To delete a job you have submitted:

qdel <job_ID_seen_in_queue>

Use man qsub, etc., for more info.

Queues

The standard queue takes sometimes too long for jobs to be run.

From 9am to 5pm, Monday to Friday, there is a short queue available to run interactive jobs. You will land on a MOM node once you’ve launched the job, and will be able to run aprun that’ll trigger tasks in the compute nodes. This is very handy for short tests for example when testing project configuration. Jobs in this queue are restricted to 20 minutes walltime and a maximum of 8 nodes. This is the command you need to run:

qsub -q short -IVl select=1,walltime=0:5:0 -A $BUDGET
  • -q short: Indicates we don’t want to use the standard queue, but the short one.
  • -I indicates the job is interactive.
  • -V exports the user’s environment (I think it runs ~/.bashrc)
  • -l followed by resource list: * select=1 indicates one node will be used * walltime:0:10:0 indicates 10 minutes of time available for our job * -A $BUDGET followed by project code indicates the budget the time/resources allocates should go to.

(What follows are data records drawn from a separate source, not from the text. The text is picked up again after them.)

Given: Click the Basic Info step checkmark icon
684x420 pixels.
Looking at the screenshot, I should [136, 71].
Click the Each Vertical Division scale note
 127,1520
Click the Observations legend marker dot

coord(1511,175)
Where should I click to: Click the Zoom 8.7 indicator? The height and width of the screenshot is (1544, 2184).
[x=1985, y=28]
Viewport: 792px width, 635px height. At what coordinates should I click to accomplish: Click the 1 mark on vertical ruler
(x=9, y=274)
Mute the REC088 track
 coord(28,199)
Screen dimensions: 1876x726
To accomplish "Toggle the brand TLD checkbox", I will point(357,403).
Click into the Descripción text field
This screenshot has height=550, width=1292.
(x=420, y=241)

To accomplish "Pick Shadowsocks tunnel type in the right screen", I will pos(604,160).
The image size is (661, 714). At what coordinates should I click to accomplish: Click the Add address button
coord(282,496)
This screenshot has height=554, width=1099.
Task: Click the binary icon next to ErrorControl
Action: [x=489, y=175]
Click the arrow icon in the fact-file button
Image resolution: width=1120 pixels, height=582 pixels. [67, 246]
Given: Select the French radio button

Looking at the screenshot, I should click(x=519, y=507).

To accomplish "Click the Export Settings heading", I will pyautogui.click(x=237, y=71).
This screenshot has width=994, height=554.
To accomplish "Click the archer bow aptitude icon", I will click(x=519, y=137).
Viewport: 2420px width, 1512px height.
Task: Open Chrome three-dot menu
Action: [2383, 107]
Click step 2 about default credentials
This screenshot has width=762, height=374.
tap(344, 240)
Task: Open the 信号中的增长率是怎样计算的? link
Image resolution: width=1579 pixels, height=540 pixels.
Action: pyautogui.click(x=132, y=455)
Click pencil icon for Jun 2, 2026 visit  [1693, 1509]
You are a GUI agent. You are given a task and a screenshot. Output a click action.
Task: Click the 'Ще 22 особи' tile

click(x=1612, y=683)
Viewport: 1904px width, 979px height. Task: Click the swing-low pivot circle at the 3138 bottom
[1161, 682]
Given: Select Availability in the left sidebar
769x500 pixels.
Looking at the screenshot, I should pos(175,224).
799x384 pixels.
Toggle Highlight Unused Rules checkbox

In a short time, you’ll be on a MOM node and sent to your $HOME folder. Remember to cd to $WORK again, otherwise you can’t run aprun.

Once there, you can do things like running a likelihood test in 4 nodes:

aprun -n 4 ./HJCFIT/build/likelihood/test_likelihood

More on aprun here.

See other kinds of ARCHER queues here.

Copying files to and from ARCHER

You might need to copy files to/from ARCHER. This can be done via scp, for example. See ARCHER’s documentation.

Note that if you are on a Windows machine and want to run scp from the command line, you can use chocolatey and install it like this:

choco install win32-openssh

Virtualenvs on archer.

When running Anaconda python in a virtual env you may see something like.

python: error while loading shared libraries: libpython3.5m.so.1.0: cannot open shared object file: No such file or directory

This happens because aprun copies python to the compute node. It breaks because the r path to libpython3.5m.so.1.0 is is defined as $ORIGIN/../lib/ and the linker resolves $ORIGIN to the directory where the executable is installed. You can prevent aprun from coping the executable by passing -b to it (see the aprun man page) Alternatively you can set LD_LIBRARY_PATH to help python find the library.